■ Text block
>> Begin

Originating Author: Robert Levine
The recovery point objective (RPO) is the maximum acceptable level of data loss following an unplanned “event”, like a disaster (natural or man-made), act of crime or terrorism, or any other business or technical disruption that could cause such data loss. The RPO represents the point in time, prior to such an event or incident, to which lost data can be recovered (given the most recent backup copy of the data). The recovery time objective (RTO) is a period of time within which business and / or technology capabilities must be restored following an unplanned event or disaster. The RTO is a function of the extent to which the interruption disrupts normal operations and the amount of revenue lost per unit of time as a result of the disaster. These factors in turn depend on the affected equipment and application(s). Both of these numbers represent key targets that are set by key businesses during business continuity and disaster recovery planning; these targets in turn drive the technology and implementation choices for business resumption services, backup / recovery / archival services, and recovery facilities and procedures.
Many organizations put the cart before the horse in selecting and deploying technologies before understanding the business needs as expressed in RPO and RTO; IT departments later bear the brunt of user complaints that their service expectations are not being met. Defining the RPO and RTO can avoid that pitfall, and in doing so can also make for a compelling business case for recovery technology spending and staffing.

>> End

■ Extracted entries
>> Begin

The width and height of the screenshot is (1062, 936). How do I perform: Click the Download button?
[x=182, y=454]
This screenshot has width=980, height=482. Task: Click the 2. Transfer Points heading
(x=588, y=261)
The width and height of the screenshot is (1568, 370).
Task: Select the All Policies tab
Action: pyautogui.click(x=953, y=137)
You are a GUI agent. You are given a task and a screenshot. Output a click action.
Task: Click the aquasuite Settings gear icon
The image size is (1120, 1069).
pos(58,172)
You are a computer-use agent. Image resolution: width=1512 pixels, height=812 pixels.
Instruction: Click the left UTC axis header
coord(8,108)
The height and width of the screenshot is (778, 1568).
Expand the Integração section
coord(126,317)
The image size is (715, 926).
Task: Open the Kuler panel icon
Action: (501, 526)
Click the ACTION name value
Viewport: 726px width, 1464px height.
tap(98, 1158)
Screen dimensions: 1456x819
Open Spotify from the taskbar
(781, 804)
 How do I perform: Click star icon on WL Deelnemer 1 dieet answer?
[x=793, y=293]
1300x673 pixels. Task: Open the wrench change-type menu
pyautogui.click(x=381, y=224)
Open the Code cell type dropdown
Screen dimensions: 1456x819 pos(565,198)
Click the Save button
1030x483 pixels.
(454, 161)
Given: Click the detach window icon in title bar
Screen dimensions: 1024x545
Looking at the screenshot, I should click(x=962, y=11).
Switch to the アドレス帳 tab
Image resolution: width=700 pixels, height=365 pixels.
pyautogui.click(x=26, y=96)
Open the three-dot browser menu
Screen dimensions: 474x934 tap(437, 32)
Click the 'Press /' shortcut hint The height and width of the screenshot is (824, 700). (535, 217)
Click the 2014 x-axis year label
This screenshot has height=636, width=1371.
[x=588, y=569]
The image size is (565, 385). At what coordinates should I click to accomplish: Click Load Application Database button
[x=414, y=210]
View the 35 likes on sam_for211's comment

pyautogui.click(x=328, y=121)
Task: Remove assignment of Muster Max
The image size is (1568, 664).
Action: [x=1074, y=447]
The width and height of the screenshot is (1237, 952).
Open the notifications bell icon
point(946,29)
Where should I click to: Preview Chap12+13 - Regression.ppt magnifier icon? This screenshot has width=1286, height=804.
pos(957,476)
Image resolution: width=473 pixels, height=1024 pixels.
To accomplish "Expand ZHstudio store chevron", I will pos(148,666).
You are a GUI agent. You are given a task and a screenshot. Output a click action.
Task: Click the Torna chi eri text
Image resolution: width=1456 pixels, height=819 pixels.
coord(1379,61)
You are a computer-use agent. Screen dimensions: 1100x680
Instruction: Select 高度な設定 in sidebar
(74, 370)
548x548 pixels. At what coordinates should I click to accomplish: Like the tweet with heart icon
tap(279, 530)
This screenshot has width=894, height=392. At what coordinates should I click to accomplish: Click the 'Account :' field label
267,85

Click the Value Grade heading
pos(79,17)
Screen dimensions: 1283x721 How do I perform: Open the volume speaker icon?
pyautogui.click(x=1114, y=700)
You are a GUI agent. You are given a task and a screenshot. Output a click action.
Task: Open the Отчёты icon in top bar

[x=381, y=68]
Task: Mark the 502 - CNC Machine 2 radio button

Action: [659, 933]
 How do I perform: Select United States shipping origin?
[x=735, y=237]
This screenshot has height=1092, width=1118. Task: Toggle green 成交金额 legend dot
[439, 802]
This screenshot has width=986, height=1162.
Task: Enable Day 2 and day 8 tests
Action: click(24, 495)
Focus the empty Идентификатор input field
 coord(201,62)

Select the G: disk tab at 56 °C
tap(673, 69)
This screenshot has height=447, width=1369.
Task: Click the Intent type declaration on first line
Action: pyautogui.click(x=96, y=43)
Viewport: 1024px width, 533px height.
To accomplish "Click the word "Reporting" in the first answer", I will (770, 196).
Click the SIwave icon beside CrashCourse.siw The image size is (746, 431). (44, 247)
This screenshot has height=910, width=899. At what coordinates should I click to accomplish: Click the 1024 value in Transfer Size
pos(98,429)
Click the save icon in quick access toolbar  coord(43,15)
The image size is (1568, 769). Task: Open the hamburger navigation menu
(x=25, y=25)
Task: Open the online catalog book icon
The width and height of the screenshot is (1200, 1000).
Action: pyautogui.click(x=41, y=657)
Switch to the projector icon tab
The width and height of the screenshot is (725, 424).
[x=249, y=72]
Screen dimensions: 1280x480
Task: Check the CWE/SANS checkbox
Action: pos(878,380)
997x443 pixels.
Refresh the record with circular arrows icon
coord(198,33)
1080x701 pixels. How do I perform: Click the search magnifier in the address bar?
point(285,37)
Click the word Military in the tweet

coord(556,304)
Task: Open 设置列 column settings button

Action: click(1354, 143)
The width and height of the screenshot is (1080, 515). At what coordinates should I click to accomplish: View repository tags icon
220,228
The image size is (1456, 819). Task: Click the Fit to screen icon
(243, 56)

>> End

■ What you should do
Can you repeat the RPO and RTO text, starting at the words "Many organizations put" and stopping after "spending and staffing."? The lines are separate from the RPO and RTO text.

■ Completed exercise
Many organizations put the cart before the horse in selecting and deploying technologies before understanding the business needs as expressed in RPO and RTO; IT departments later bear the brunt of user complaints that their service expectations are not being met. Defining the RPO and RTO can avoid that pitfall, and in doing so can also make for a compelling business case for recovery technology spending and staffing.